REQUIRED TASK: Quote the MF Global article below word for word, starting at the words "MF Global 1" and stopping after "a campy sequel.".

SOURCE PASSAGE:
-- -- --

MF Global 1 year later: Are we better off?

A year after MF Global declared bankruptcy and left the futures industry in a state of disarray, where are we? Do we really understand what transpired? Have we made the reforms necessary to prevent it from happening again? Here, we take a look at how the story played out, the reforms we've instituted to date, and the steps we need to take moving forward, both as an industry and as individual investors, to avoid a campy sequel.

This time of year, our homes and streets are swathed with cotton cobwebs, goblins and ghouls as we indulge in the chills and thrills of the latest horror movies and ghost stories of the year. The monsters beneath our bed come to life in polyester costumes and garish face paint, and macabre goes mainstream. It's a time where, instead of running from our fears, we embrace them - if only momentarily - for a rush of adrenaline and a few good laughs.

Except, last Halloween, the worst fears of the futures industry played out in agonizing slow motion without the superficial sheen of the holiday season. Amidst the candy corn and taffy apples came a sharp blow to investor confidence. The demon plaguing our central cast of characters did not don a cape nor boast a set of horns; he wore a suit and scraggly beard. Victims did not lose their lives, but some lost their livelihoods.

It has been a year since MF Global began a maddening descent into bankruptcy and scandal, but for many of us, it feels as though it was just yesterday. The story has, by and large, faded from the headlines, but the lessons of the past remain poignant today, and there is still much work to be done. We take a moment here to look back over the past year and look at what happened, how things have changed since, and what challenges await us on the horizon.

The Collapse

The harrowing tale of MF Global's demise is one with more twists, turns and intrigue than a good Grisham novel - a story that will one day make someone in Hollywood very wealthy, indeed. Fortune delved into the devilish details about four months ago, and their exposé is certainly worth a read. But here's the short version:

MF Global was one of the larger Futures Commission Merchants catering to retail and managed business. While they seemed tiny compared to a Goldman Sachs, they held considerable sway in the futures industry, and were generally well-respected. A little over a year before the story truly began, a Goldman Sachs veteran and former politician - Jon Corzine - took the helm. He saw the firm languishing a world of near-zero interest rates - the former bread and butter of the FCM industry - and decided that what the company needed was a little bit of his Goldman flavor.

Enter the risky bets on European debt.

In an effort to bolster profits for the company, Corzine began betting on an improving economic climate in Europe by buying distressed nations' bonds. However, in order to make the firm look healthier on paper, he purchased them via what was called a repo-to-maturity trade, which meant that the bonds did not show as a liability on their balance sheets. Instead, they were valued at their projected future profits. MF Global, suddenly, was looking good.

Or were they? The thing was, with these trades, there was always a chance that things would get worse in Europe before they got better. Corzine, as some have said, was well-known for weathering the storm as he chased profits, and apparently hoped he'd be able to do the same here, meeting margin calls as needed until payday came around. As time went on, though, regulators began to question the health of the company beyond the accounting tricks on their books, and pushed them to reveal the bets they had placed on Europe. Shareholders began to panic, scrambling for the door and pushing the value of MF Global stock into a rapid downward spiral.

-- -- --

ENTRIES SUPPLIED:
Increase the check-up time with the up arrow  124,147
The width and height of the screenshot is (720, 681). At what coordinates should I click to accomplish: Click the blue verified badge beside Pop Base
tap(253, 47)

-- -- --

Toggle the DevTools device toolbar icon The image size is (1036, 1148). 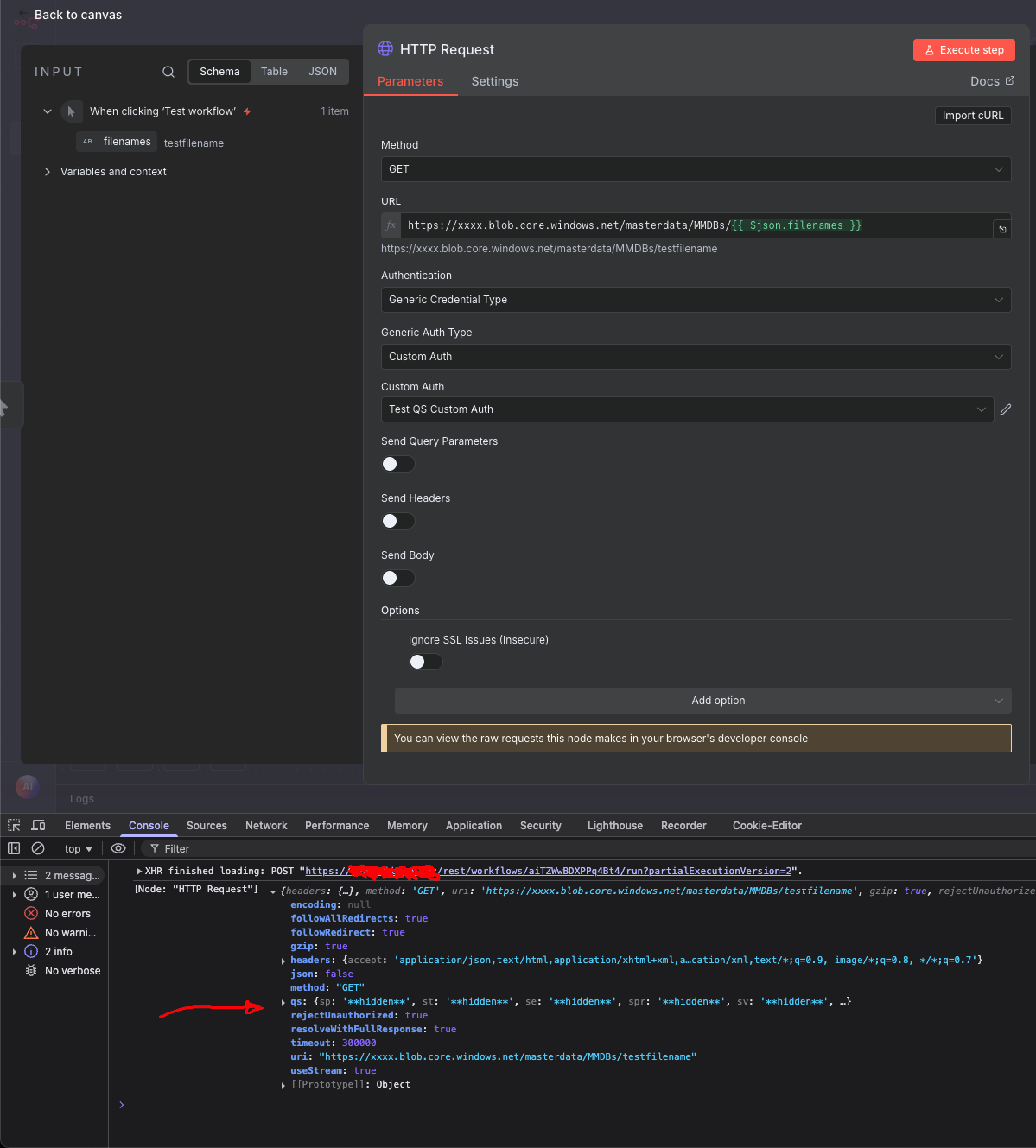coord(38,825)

-- -- --

SOLUTION TO THIS EXERCISE:
MF Global 1 year later: Are we better off?

A year after MF Global declared bankruptcy and left the futures industry in a state of disarray, where are we? Do we really understand what transpired? Have we made the reforms necessary to prevent it from happening again? Here, we take a look at how the story played out, the reforms we've instituted to date, and the steps we need to take moving forward, both as an industry and as individual investors, to avoid a campy sequel.